TRY IT:
Beginning at the line that holds "Where should I click to: Open" and continuing to the last line of the data below, transcribe every line word for word, without pictures.

== RAW DATA ==

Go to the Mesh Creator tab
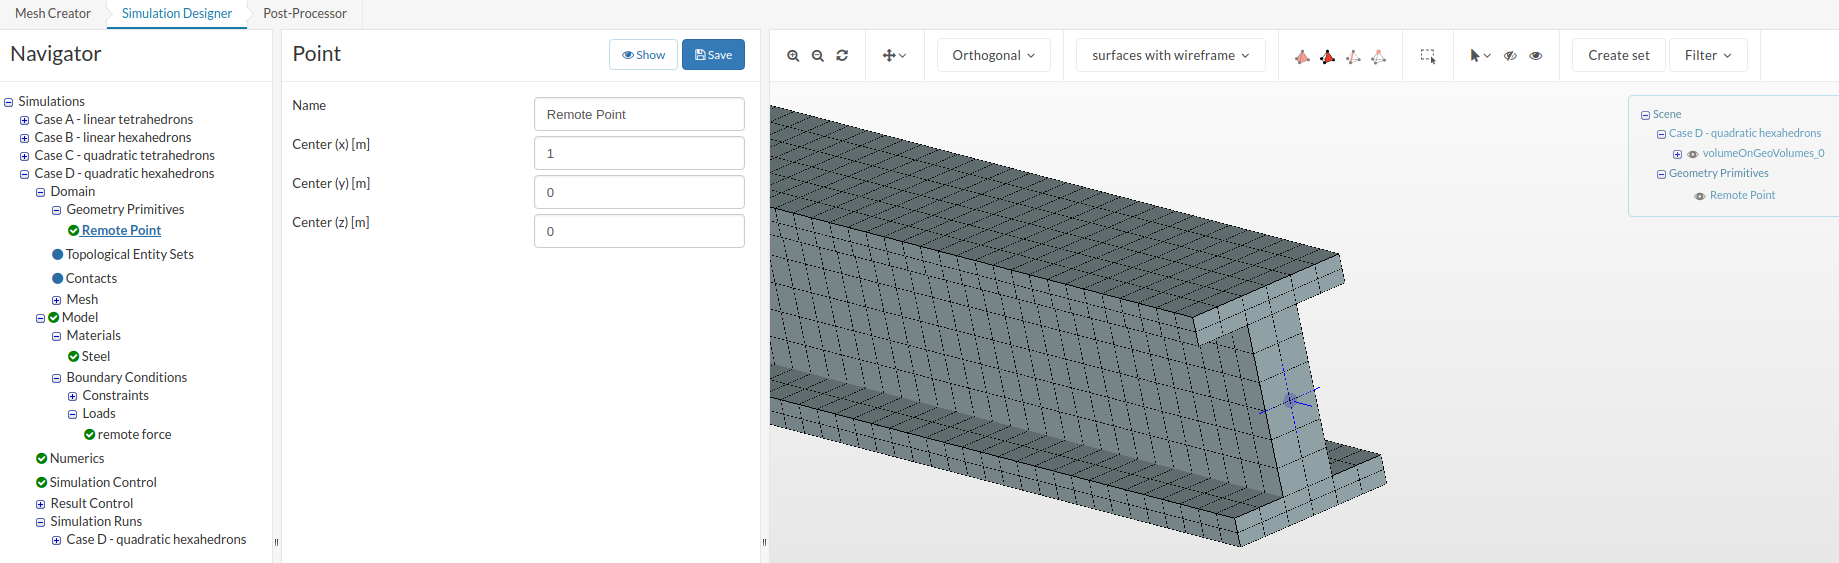Image resolution: width=1839 pixels, height=563 pixels. (53, 13)
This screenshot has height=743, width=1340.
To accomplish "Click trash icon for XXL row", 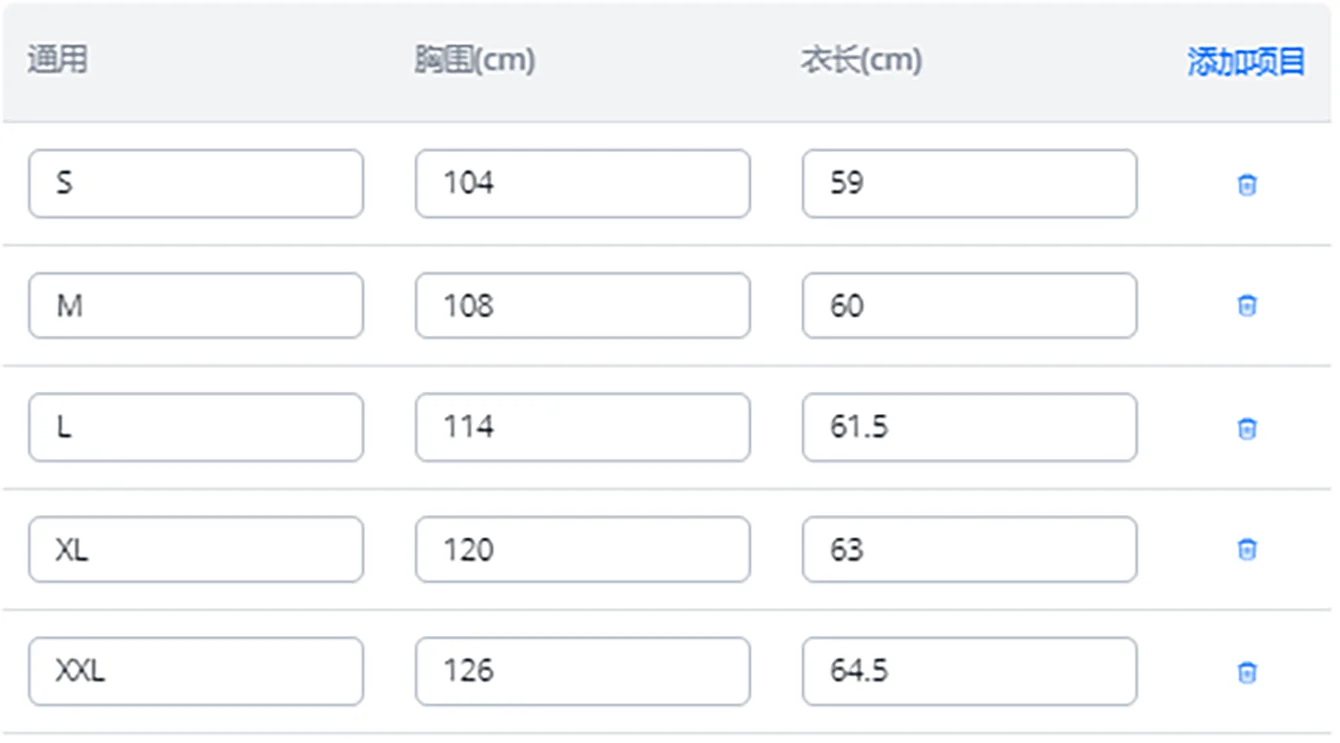I will (1246, 673).
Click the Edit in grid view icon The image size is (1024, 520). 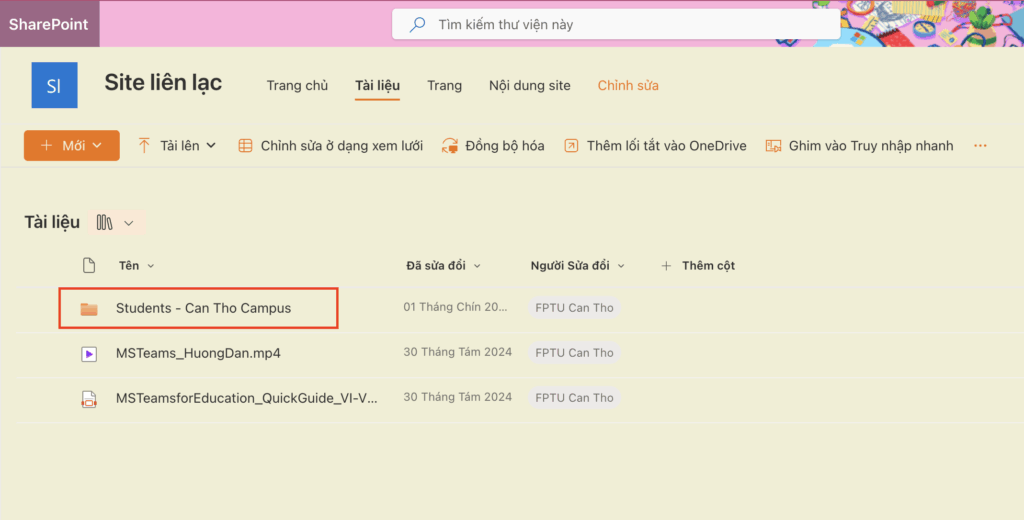pyautogui.click(x=245, y=146)
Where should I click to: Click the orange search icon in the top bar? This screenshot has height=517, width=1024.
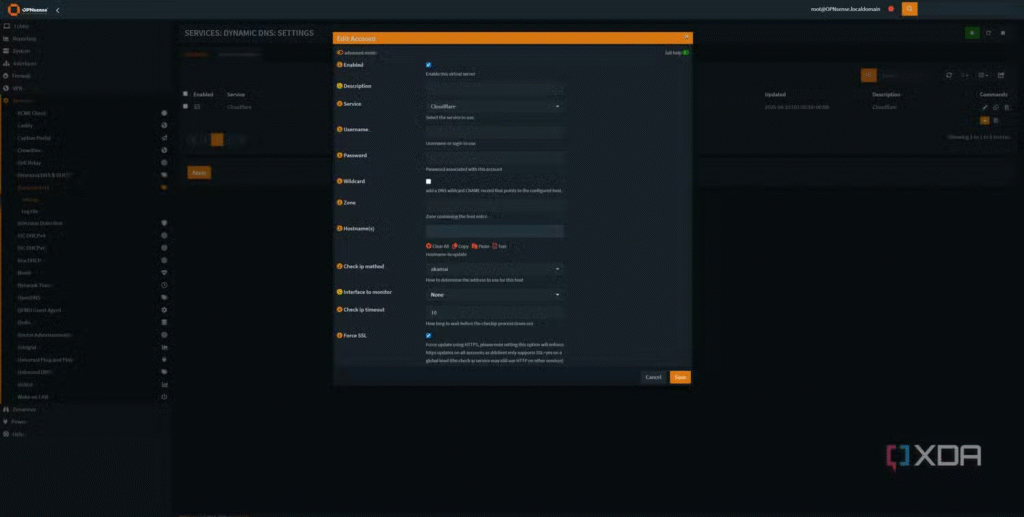909,9
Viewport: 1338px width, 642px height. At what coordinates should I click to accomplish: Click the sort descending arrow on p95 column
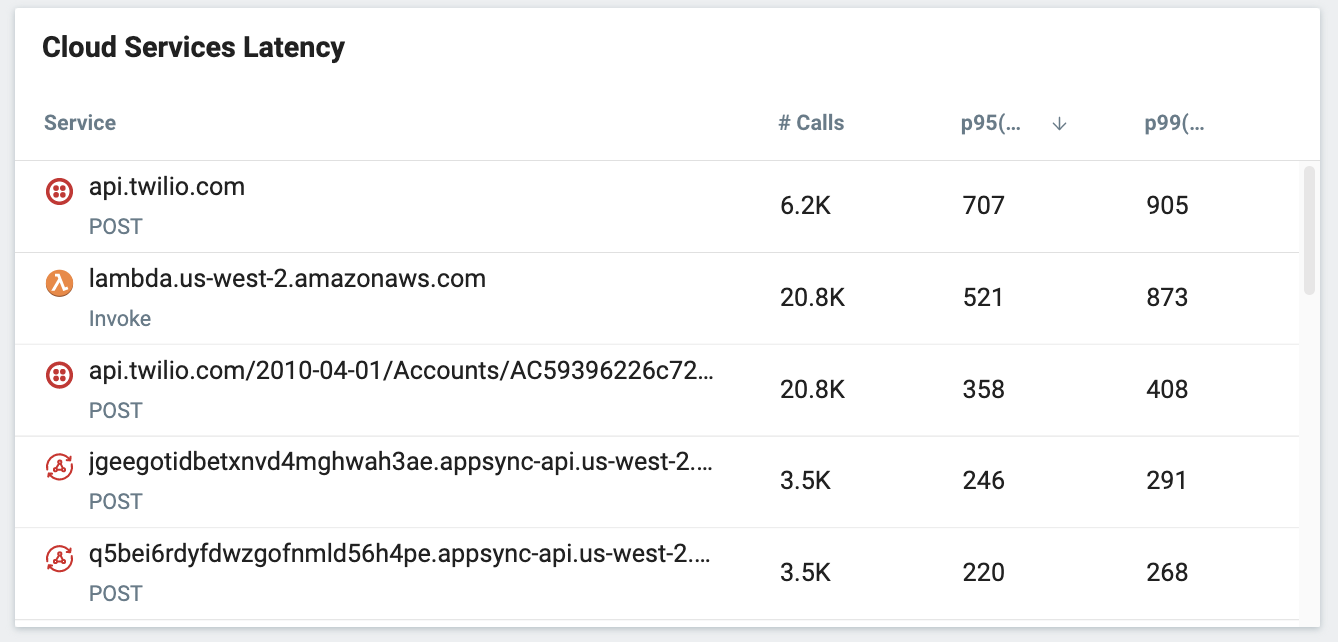(1060, 124)
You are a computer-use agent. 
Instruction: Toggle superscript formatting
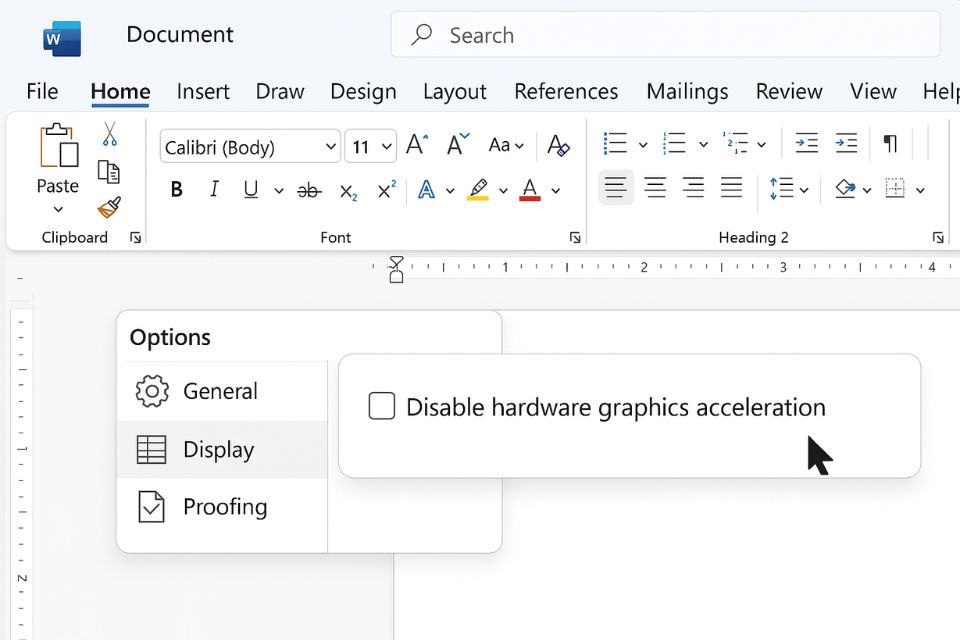(386, 190)
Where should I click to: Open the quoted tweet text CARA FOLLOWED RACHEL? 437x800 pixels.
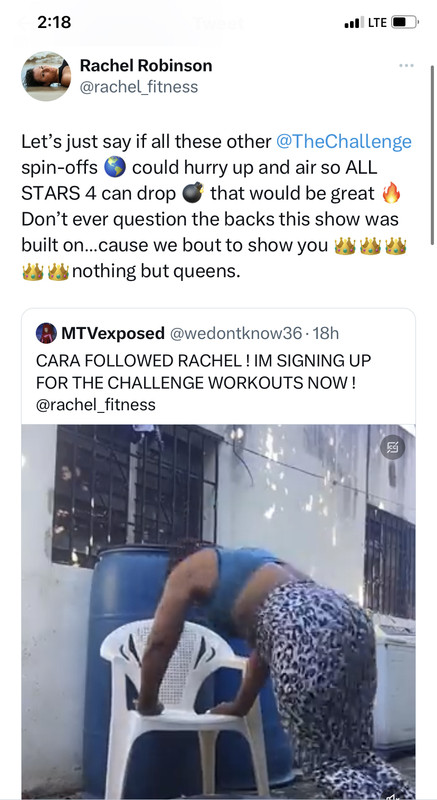203,371
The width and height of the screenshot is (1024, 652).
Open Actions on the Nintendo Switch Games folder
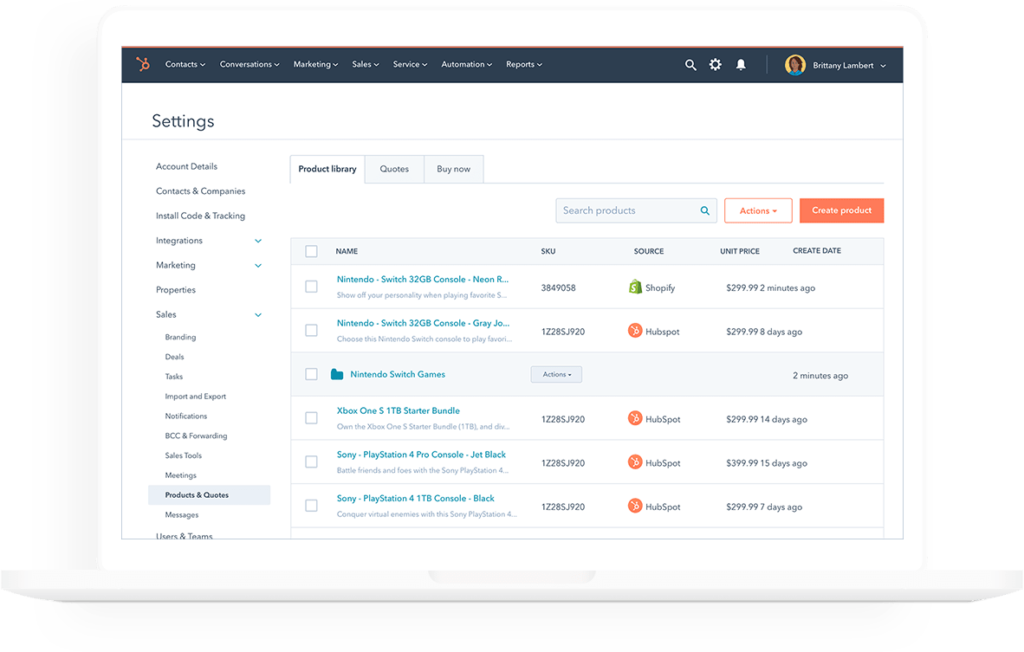[556, 374]
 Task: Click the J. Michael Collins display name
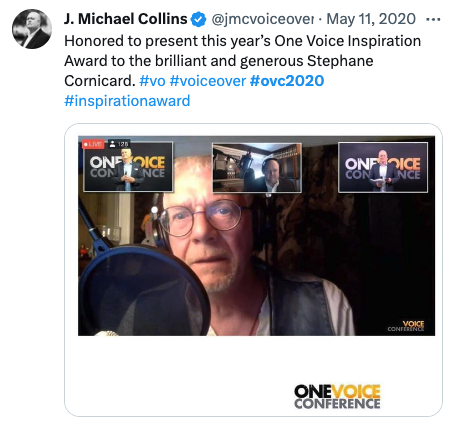126,19
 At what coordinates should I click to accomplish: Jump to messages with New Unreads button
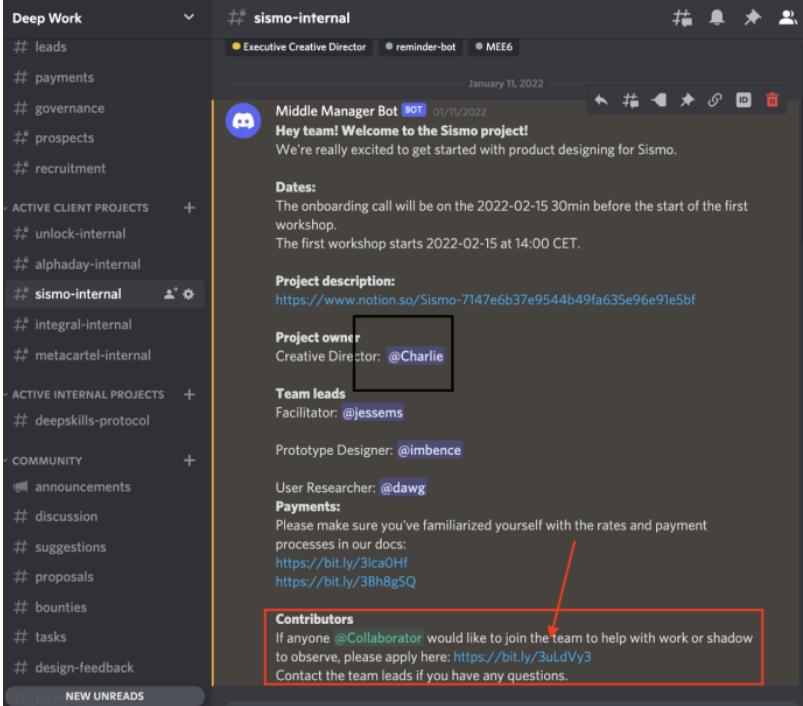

===

RESPONSE TO THIS TASK:
Where should I click to: Open the quoted tweet text CARA FOLLOWED RACHEL? 437x800 pixels.
203,371
The width and height of the screenshot is (1024, 652).
Open Actions on the Nintendo Switch Games folder
[556, 374]
 Task: Click the J. Michael Collins display name
126,19
 At what coordinates should I click to accomplish: Jump to messages with New Unreads button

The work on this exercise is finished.